Seamonsters

Seamonsters is a film about love. And loss. And growing up. And suicide. And aspirations. And domestic abuse. And drugs. And prejudice. And friends. And sex. And travel. And fighting. And fishing. And cookery courses. If it had tackled one or two of these disparate topics, it might have managed to do them justice; as it is, the makings of a reasonable film are lost in the torrent of half-formed plot points.

Sam (McMullen) and Kieran (Noi) are old friends who seem content to bum about their nameless Northern seaside town forever – they fish (well, Kieran fishes and Sam watches), shoot zombies in the arcade and sit on the beach drinking cider with Kieran’s girlfriend Moony (Henshaw). Everything seems relatively hunky dory until the day Kieran persuades Sam to help him collect a bucket of ragworms, which he promptly throws into the face of one of the girls living in a derelict static caravan park nearby. Charming.

Despite their inauspicious meeting, Sam eventually manages to talk to Lori (Mimmack) and finds out there’s much more to her than Kieran’s half-formed insults. As he and Lori start to form a connection, Kieran decides that whatever Sam wants he needs to have first. His actions set in motion a chain of events which eventually see Kieran, Sam and Moony travelling all the way to London and back – although Lori stays in the North for good. Will Moony ever do what makes her happy? Will Sam ever realise that Kieran is a colossal dick? And are there really sea monsters over the horizon?

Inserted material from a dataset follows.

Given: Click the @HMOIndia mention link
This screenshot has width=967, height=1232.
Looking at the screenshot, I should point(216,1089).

For the first few minutes, Seamonsters feels like something a little more than a film put together from well-worn archetypes and little else. I almost resent it for getting my hopes up; from three or four scenes in it’s totally apparent how the story is going to play out. Sam and Kieran are immaculate examples of Boy Next Door and Bad Boy characters, Moony’s a typically wholesome and unthreatening Girl Next Door and poor look-at-me-progressing-the-plot Lori is as shameless a Manic Pixie Dream Girl as I’ve ever seen. 60s relic Rita Tushingham is periodically wheeled on for no apparent reason, and every time things lag a bit there’s either a fight (Sam/Kieran), a sage remark (Lori/Moony) or an unexpectedly fancy meal (Moony – remember the cookery course bit?) to move things on. This is plotting-by-numbers at its basest.

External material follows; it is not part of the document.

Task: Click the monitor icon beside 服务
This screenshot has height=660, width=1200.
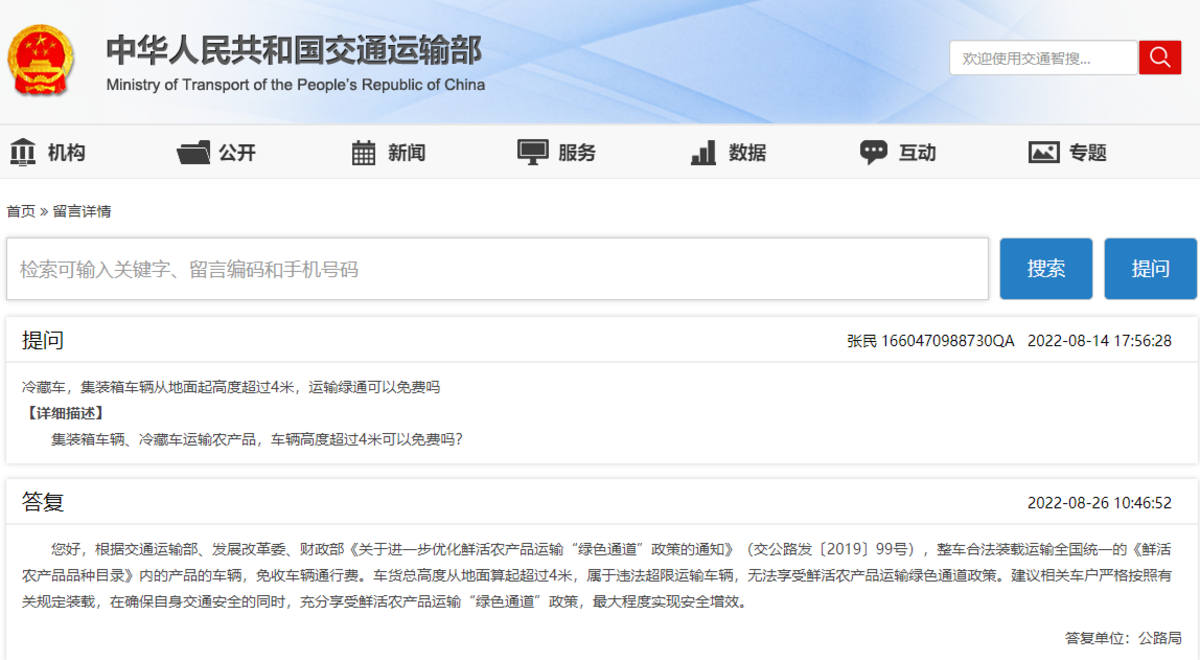Action: point(530,151)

The shame of it is that the actors are really not bad. Reece Noi’s Kieran is convincingly troubled and bubbles over into believable rage, whilst Jack McMullen is thoughtful and measured without letting Sam be as boring as he easily could have been. Leila Mimmack’s soulful looks and neat chunks of philosophy bring Lori to life and Georgia Henshaw – who has by far the most underwritten role of the four leads – makes Moony charming, funny and genuinely likeable. All four characters are, I suspect, better performed than they were written.

If Seamonsters has a use, it will be to propel its stars to bigger and considerably better things. As for director Julian Kerridge, it’s only fair to point out that technically speaking the film is superb; beautifully shot and enticingly scored, everything about Seamonsters appealed apart from the leaden plot (which is in itself adapted from a play by Martin Sadofski – who knows with whom the fault lies?). Give him a few more years out of film school and Kerridge could be one to watch. This film, however, is not.